What is IBD?

Inflammatory Bowel Disease (IBD) refers to two diseases, Crohn’s Disease (CD) and Ulcerative Colitis (UC). Both CD and UC are chronic, and cause pathological changes and inflammation of the intestinal tract (large and small bowel). Over 70,000 individuals in Australia have IBD (prevalence rate around 90-300 per 100,000) and of those, 33,000 have UC, while 28,000 have CD.

The primary distinction between CD and UC is that CD results in full thickness inflammation (a immune system response to localised tissue injury. Inflammation aims to ‘seal off’ damaged tissue from non-damaged tissue and begin to either reduce or destroy the damaged tissue of the bowel tissues, and can also involve all of the digestive tract from the mouth to the anus. The most common area affected by CD is the ileum, the lower section of the small intestine. In contrast to CD, UC is primarily associated with the inflammation of the inner lining of the colon and rectum (the large bowel).

IBD often starts in adolescence or young adulthood but it may begin at any time, even in old age. It is a chronic condition that flares up from time to time. Sometimes the symptoms are related to specific stressful events or to routine everyday stress. For example, travel can affect IBD because it disrupts normal eating and sleeping habits. IBD can have a significant impact on the life of a sufferer. Normal functioning can be considerably disrupted by symptoms; travel, work habits, or socialising can be limited due to a desire to remain close to a bathroom. Sometimes there is no apparent reason for an increase in symptoms (with the exception of increased destruction of the bowel structures).

Due to the nature of the inflammation, both CD and UC result in diarrhea containing mucus, pus, and blood at times, nausea, severe abdominal pain (especially during bowel motions), fever/chills, weight loss, anorexia, and constipation. Other symptoms include, arthritis (pain in joints) and joint problems, skin problems (such as rashes, erythema), mouth ulcers, jaundice (causes the skin to become yellow in colour), and inflamed eyes, and sleep disturbances. Further more serious complications associated with IBD, include carcinoma of the colon and pyroderma gagrenosum (ulcers on the legs, hands, etc).

While the severity of the diseases are different for each person, many individuals with CD and UC will experience periods of remission which range in length from weeks to years. Despite this, many individuals with IBD will face at least one surgery to remove sections of necrotised (damaged) bowel. Around two-thirds to three-quarters of individuals with CD require at least one surgery to remove sections of bowel; often multiple surgical procedures are required throughout an individual’s life to reduce the symptoms and inflammation.

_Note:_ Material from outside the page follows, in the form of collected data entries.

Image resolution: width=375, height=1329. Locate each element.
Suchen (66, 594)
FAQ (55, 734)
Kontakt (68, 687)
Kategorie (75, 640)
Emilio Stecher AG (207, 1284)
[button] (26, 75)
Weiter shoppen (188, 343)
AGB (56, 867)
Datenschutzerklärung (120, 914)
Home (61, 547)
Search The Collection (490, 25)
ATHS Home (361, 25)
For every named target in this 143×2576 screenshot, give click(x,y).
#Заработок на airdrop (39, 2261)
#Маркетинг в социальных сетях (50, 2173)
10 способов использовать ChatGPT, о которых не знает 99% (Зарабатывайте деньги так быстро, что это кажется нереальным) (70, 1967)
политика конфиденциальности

Around sixty percent of all CD cases require a colectomy, a surgical procedure whereby the entire colon is removed. In these cases, these individuals require an external plastic bag (i.e., colostomy bag), to collect waste. Despite these surgeries, CD may continue to inflame and destroy the remaining bowel tissue resulting in continuing symptoms.

To date, the cause of UC and CD is unknown although it has been identified that IBD is associated with a range of contributing factors, including genetic and aspects of immunological functioning such as autoimmune process (as found in arthritis) and viral/bacterial infection or immunological changes. Several environmental factors have also been identified to influence the IBD progress and severity, these include; smoking, diet, social status, stress, intestinal permeability, and history of appendectomy.

The ongoing personal cost of living with IBD is significant, not only economically, but psychologically. Like all other chronic illnesses, IBD activity is strongly related to psychological symptoms, including distress/anxiety (e.g., feeling wound up, inability to relax, feelings of panic and worry) and depression (e.g., loss of interest in enjoyable activities, feeling sad and unhappy, slowed down, lacking energy). Psychologists and doctors have found consistent relationships between IBD and a range of concerns including diminished energy, impaired sense of control (due to an unknown disease course), impaired body image, increased isolation and fear, and feeling ‘dirty’.

Rates of reported psychological symptoms, such as anxiety and depression in IBD cohorts are higher (up to 50%) than in comparison to other chronic disease illness groups. In comparison to healthy controls (and other illness groups such as IBS and colon cancer), individuals with more severe IBD report more psychiatric distress. Not surprisingly, IBD sufferers also report reduced self-esteem, increased body image concerns and sexual problems.